Qu’à cela ne tienne, l’on doit se convaincre aujourd’hui du cheminement du conflit de l’Est vers son terme, avec la victoire espérée sur les rebelles rwandais ayant servi de prétexte à Paul Kagame pour entretenir les troubles en Rdc, en forgeant des mouvements rebelles de paille. Depuis 1998, on le sait, la Rdc a maille à faire avec des rebellions aux revendications floues matérialisées dans le Rassemblement congolais pour la démocratie (Rcd) puis actuellement dans le Congrès national pour la défense du peuple (tutsi indiscutablement) (Cndp). Kigali est reconnu également maître du groupe armé Front des patriotes intégrationnistes (Fpi) mené par Thomas Lubanga, aujourd’hui dans les geôles de la Cour pénale internationale (Cpi), aux Pays-Bas.

Au moment où l’opinion nationale et internationale jubile de la fin prochaine de la rébellion rwandaise, la société civile du Sud-Kivu vient recentrer les espoirs que nourrit l’accord congolo-rwandais sur ce dossier. A l’en croire, le succès enregistré dans l’attaque conjointe contre les rebelles ougandais n’autorise nullement un optimisme quant au front contre les Fdlr. Non pas que les rebelles rwandais sont autrement plus redoutables que les éléments de l’armée de résistance du Seigneur (Lra). La société civile du Sud-Kivu décèle le piège ailleurs : la complicité entre le gouvernement rwandais et les Fdlr. Il est à redouter une complicité entre les deux corps armés qui prendraient pour cible sur le champ de bataille les soldats congolais.

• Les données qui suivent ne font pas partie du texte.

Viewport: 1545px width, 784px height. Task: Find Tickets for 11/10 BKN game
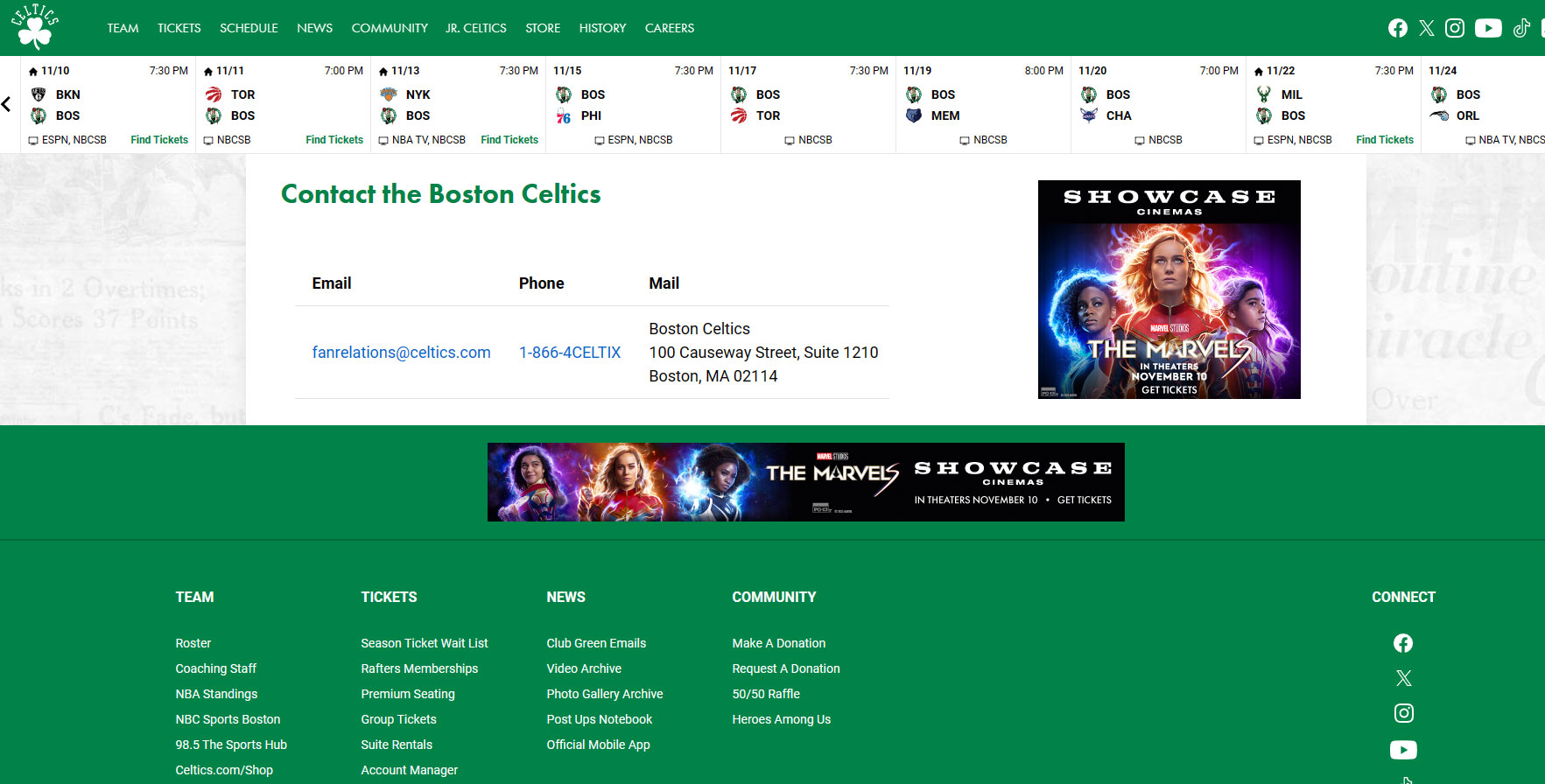159,140
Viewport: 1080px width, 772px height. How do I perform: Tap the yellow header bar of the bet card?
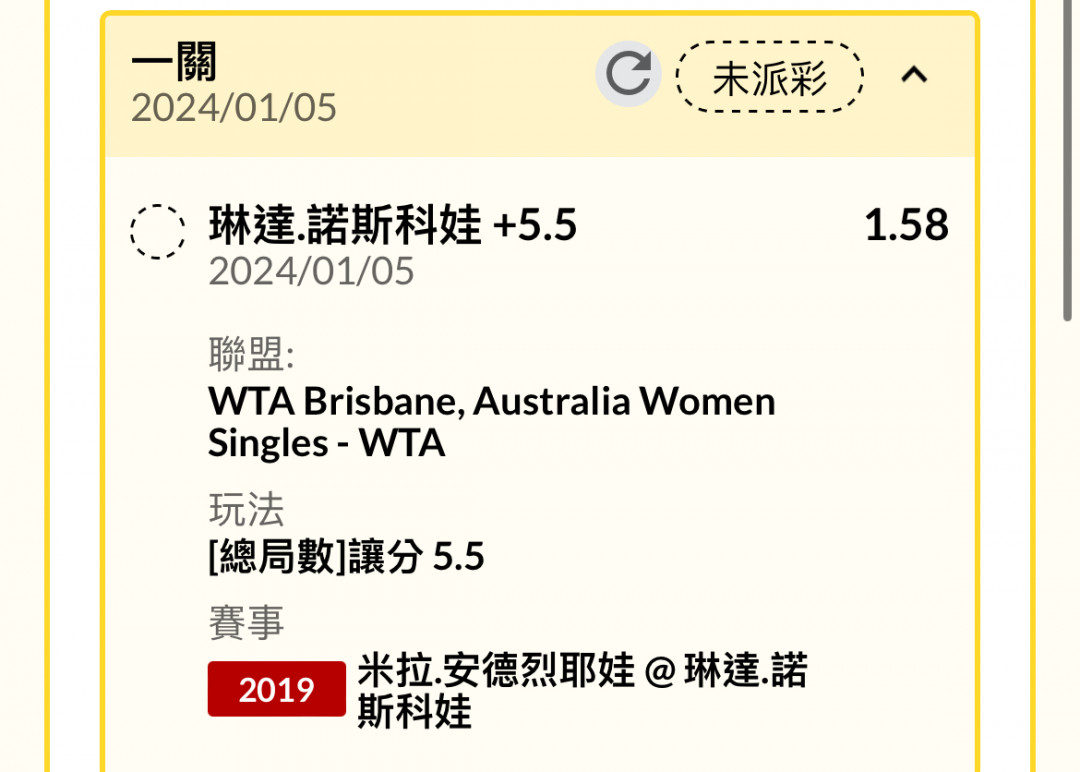click(539, 86)

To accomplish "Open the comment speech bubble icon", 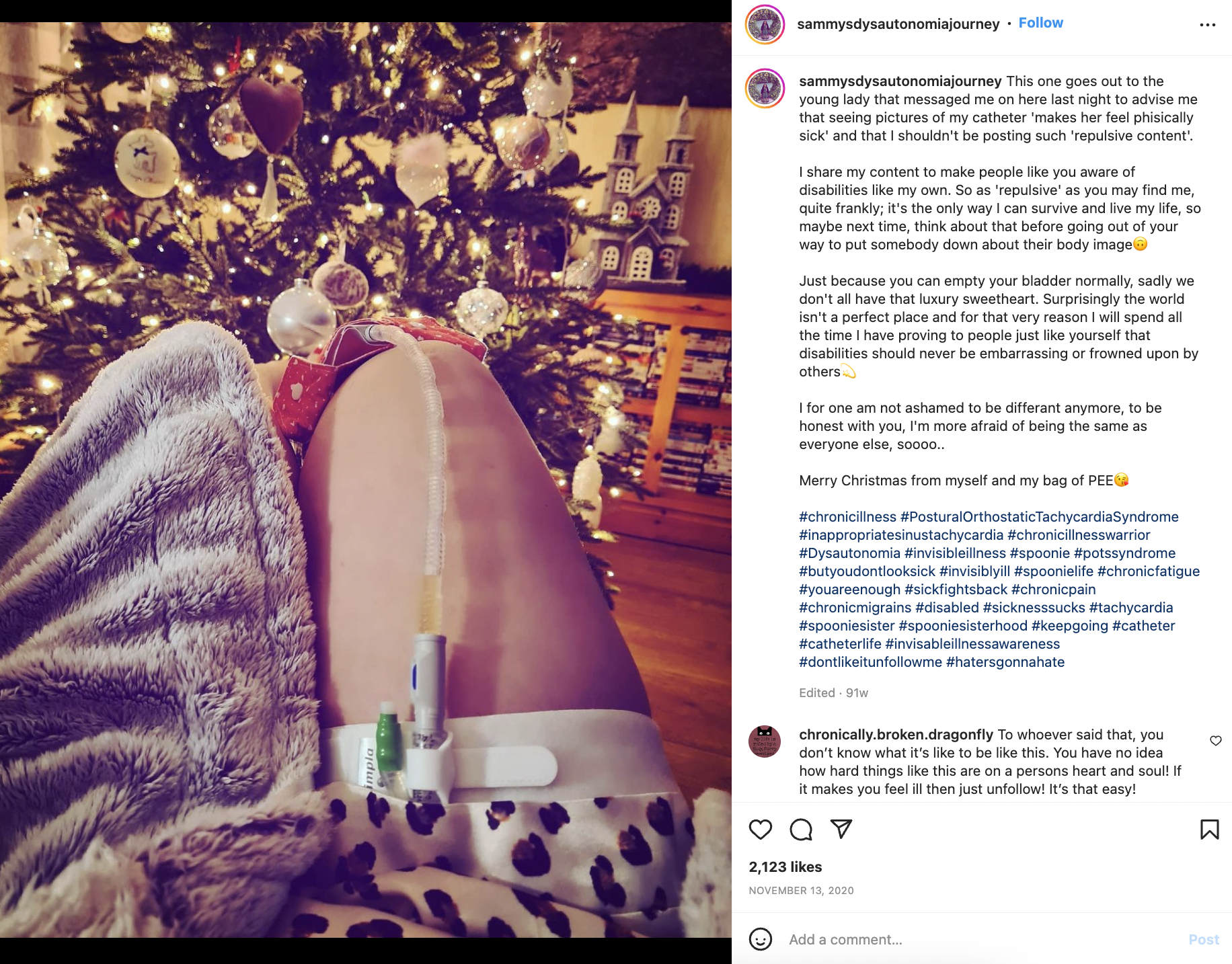I will pyautogui.click(x=801, y=830).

La crainte est fondée, d’autant que des signaux fiables établissent une certaine osmose entre les officiels rwandais et les rebelles qualifiés de génocidaires par le pouvoir de Kigali. En effet, toutes les sources fiables reconnaissent que les deux parties sont engagées dans des transactions commerciales importantes. Au point que les minerais exploités par les Fdlr sur le sol congolais sont écoulés par les rebelles sur le marché de Kigali, sans que ces derniers ne soient inquiétés par des services de sécurité de ce pays.

En clair, le succès de l’attaque contre les Fdlr reste tributaire de la sincérité du gouvernement rwandais dans cet accord avec la partie congolaise, car Kigali est reconnu maître dans l’art d’évoluer indéfiniment dans les revendications. Et Kinshasa doit puiser dans la sagesse qui conseille de recourir à des longues fourchettes lorsqu’on doit partager un repas avec le diable.